On 5 July 2024, Treasury issued a media release which provided significant clarity as to the purpose of legislation and expectations of law makers.  This was followed be ASIC releasing Information Sheet 284 Public companies to include a consolidated entity disclosure statement in their annual financial report which provided further guidance from the perspective of the regulator.

The Amendment applies for the first time for financial years ending on or after 30 June 2024.  Management of public companies that report under the Act should consider the information required to be disclosed within the CEDS by the Amendment and commence a project to gather the required data, including implementing appropriate control structures.  The information required includes the legal name of each entity within the consolidated group, its place of incorporation, and its tax residency, without the context of materiality. 

The stated purpose of the Amendment is to protect the integrity of the Australian tax regime and improve transparency regarding taxation outcomes.  The Amendment also included changes to the thin capitalisation regime for foreign-controlled entities or outbound multinational groups.

Which entities are impacted by the Amendment?

The Amendment applies to all public companies reporting under the Act, including unlisted public companies. The Amendment applies regardless of whether they prepare consolidated financial statements, but with varying impact.  

It does not apply to proprietary companies, trusts, registered schemes, registrable superannuation entities or public companies that do not report under the Act (e.g. those that report under the Australian Charities and Not-for-profits Commission Act 2012).

What is the impact on these entities?

All public companies reporting under the Act are required to prepare a CEDS, regardless of whether they are required to prepare consolidated financial statements or not. If the entity is not required to provide the summary information required by the Amendment, they are required to make a statement to that effect within the CEDS.

What is the CEDS?

The CEDS is a separate statement and a component of the annual financial report. The Amendment changes the required contents of an annual financial report defined in section 295 of the Act to constitute:

a. The financial statements for the year; and
b. The notes to the financial statements; and
c. For a public company—the consolidated entity disclosure statement; and
d.

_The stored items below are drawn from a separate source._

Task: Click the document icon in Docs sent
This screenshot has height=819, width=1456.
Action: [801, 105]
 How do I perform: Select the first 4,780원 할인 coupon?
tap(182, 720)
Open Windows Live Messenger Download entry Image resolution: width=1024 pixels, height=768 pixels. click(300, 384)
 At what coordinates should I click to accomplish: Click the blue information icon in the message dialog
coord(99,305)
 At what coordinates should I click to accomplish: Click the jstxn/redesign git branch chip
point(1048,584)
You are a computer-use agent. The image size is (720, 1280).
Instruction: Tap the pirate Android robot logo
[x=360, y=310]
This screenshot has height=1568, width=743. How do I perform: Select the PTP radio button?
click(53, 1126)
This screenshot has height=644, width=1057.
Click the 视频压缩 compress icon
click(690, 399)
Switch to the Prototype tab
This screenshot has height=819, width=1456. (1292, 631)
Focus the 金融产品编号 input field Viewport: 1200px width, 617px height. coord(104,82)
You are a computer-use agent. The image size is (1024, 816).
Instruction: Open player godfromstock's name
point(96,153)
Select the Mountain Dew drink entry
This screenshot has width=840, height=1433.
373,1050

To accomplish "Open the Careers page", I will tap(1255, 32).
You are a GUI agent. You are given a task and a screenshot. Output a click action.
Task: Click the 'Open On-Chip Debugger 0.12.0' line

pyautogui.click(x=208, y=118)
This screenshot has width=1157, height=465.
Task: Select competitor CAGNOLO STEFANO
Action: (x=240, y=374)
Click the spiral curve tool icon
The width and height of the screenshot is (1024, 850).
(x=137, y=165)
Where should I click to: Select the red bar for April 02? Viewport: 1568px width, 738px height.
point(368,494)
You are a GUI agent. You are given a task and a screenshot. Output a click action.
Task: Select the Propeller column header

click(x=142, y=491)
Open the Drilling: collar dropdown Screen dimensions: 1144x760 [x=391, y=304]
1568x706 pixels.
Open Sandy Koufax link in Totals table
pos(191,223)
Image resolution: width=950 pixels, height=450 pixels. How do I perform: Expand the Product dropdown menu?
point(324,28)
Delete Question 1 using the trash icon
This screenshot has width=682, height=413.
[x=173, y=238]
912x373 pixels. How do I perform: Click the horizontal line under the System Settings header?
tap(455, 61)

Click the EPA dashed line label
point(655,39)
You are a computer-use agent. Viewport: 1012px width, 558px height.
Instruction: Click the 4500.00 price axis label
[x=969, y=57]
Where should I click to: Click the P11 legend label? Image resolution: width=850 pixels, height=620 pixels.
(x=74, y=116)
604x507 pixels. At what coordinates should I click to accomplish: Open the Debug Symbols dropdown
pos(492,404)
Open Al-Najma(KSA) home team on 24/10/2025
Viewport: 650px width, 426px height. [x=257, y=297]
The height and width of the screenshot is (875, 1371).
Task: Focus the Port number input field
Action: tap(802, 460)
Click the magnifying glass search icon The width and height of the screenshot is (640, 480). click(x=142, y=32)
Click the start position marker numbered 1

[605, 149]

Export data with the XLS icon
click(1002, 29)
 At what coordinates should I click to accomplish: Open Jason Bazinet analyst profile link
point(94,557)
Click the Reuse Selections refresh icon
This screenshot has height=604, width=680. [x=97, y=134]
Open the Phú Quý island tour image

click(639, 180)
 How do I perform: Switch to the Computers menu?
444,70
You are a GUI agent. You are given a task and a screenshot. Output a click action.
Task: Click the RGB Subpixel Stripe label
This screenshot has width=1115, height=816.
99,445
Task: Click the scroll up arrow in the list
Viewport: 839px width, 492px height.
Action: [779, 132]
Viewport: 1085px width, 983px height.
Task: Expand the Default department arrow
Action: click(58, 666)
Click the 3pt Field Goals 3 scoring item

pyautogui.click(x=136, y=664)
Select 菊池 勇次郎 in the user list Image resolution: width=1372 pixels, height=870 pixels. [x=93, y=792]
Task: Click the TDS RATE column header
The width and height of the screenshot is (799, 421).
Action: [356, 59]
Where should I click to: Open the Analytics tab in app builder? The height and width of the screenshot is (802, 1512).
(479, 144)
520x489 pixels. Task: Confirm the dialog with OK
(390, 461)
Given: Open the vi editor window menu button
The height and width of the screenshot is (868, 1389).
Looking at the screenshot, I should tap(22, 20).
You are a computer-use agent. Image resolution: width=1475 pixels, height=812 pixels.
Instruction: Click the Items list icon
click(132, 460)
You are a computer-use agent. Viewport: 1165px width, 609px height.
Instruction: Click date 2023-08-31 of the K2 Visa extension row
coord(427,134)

The directors’ declaration about the statements and notes.

What information is the CEDS required to contain?

The Amendment adds s295(3A) to the Act and requires the following information to be included in the CEDS for each entity within the consolidated group (including the parent):

  • The entity’s name
  • Whether:
    • The entity was a body corporate, partnership, or trust; and
    • The entity was a trustee of a trust, partner in a partnership, or participant in a joint venture where the trust, partnership and joint venture are consolidated.
  • If the entity is a body corporate:
    • The place of incorporation; and
    • The percentage of the entity’s issued share capital that was held by the public company at the end of the financial year.
  • Whether, at the end of the financial year:
    • The entity was an Australian or foreign tax resident; and
    • If the entity was a foreign resident, a list of each foreign jurisdiction in which the entity was a tax resident.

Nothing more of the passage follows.